Are you sure you're answering the same question I'm asking?

z2210558

Assuming shuffled list: estimate of mean, estimate of cardinality etc etc

munchler

I think any sort of estimation is ruled out by the word “exact”.

tbrownaw

Public opinion polling is sub-linear in the size of the population.

dataflow

> Public opinion polling is sub-linear in the size of the population.

How is public opinion polling deterministic and exact?

latency-guy2

I wouldn't call that example silly IMO.

I'd consider all the varieties of B-Tree to be real example, which goes to any DBMS. You can extend this out to any direction you want like logging for concrete examples.

GIS/Mapping/computer vision has tons of algorithms and data structures that all needed to do better than linear time as well.

Stream processing in general is another, but that ends up being probabilistic more often than not, so weak punt into that direction.

If you expand the use case out to sublinear space as well, I'd argue for compression of all kinds.

wellow

[dead]

shae

This sounds like a useful way to mix in statistics and get useful approximations. I'm reading one of the survey links and it's approximately eye opening.

dooglius

Often for problems taking integer input x, formal CS will define the input to be something like 1^x (the character '1' repeated x times, as opposed to binary) so that the time complexity is in terms of x.
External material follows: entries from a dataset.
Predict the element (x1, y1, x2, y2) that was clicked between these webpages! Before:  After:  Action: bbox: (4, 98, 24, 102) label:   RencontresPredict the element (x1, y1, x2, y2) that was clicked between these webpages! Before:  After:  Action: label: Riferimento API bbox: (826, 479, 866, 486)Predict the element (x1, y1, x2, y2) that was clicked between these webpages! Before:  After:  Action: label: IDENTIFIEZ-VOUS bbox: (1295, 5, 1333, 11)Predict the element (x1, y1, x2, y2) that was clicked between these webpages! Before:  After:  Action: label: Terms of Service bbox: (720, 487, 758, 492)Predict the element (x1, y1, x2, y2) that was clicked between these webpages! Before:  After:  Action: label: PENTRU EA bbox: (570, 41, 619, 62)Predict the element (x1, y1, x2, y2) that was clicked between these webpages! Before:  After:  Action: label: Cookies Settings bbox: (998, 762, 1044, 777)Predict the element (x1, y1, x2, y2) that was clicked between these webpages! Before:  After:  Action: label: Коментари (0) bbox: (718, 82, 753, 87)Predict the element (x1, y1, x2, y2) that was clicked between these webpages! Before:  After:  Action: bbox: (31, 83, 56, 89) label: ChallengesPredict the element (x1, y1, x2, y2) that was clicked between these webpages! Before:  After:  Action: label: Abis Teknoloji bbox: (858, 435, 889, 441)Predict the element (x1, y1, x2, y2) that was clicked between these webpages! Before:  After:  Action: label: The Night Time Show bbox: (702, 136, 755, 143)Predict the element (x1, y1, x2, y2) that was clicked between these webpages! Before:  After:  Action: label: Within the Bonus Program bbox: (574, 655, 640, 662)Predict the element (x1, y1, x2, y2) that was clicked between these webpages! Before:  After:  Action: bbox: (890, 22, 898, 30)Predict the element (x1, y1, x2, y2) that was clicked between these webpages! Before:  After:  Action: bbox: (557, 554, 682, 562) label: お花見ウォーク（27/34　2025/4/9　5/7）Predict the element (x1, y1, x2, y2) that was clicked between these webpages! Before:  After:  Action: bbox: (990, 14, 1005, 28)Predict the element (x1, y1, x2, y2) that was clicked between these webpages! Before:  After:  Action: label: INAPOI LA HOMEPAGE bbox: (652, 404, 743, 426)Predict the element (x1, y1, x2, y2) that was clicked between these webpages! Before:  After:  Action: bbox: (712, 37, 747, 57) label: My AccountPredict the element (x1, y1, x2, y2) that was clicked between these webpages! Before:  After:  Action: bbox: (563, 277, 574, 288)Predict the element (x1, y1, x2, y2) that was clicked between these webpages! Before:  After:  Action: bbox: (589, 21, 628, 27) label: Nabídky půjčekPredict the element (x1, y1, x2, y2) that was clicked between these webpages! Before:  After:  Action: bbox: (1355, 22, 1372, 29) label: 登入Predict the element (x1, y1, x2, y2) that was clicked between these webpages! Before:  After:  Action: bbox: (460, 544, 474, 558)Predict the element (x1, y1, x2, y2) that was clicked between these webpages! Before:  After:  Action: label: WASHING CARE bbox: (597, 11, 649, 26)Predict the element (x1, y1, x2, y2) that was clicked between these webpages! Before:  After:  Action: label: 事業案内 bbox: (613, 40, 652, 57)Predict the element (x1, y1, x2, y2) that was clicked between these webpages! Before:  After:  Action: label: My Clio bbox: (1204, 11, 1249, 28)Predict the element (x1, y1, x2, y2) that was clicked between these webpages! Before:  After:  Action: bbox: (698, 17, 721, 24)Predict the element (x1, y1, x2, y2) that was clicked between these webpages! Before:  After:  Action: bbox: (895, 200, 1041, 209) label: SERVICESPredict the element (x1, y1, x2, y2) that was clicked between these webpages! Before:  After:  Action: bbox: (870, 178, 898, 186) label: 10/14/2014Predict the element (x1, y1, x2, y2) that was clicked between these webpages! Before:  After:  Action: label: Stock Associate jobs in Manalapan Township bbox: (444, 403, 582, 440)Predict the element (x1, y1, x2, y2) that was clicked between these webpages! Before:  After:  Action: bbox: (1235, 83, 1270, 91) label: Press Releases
This class of problems seems amenable to sublinear time since only only needs log(x) steps to determine x.

doormatt

So like HyperLogLog?

qyph

Hyperloglog analyses generally assume access to the full data stream, and so are O(n) at a minimum. Perhaps by running hyperloglog on a sublinear sample of the dataset you'd get an algorithm in this class.

doormatt

That makes sense, thanks for explaining!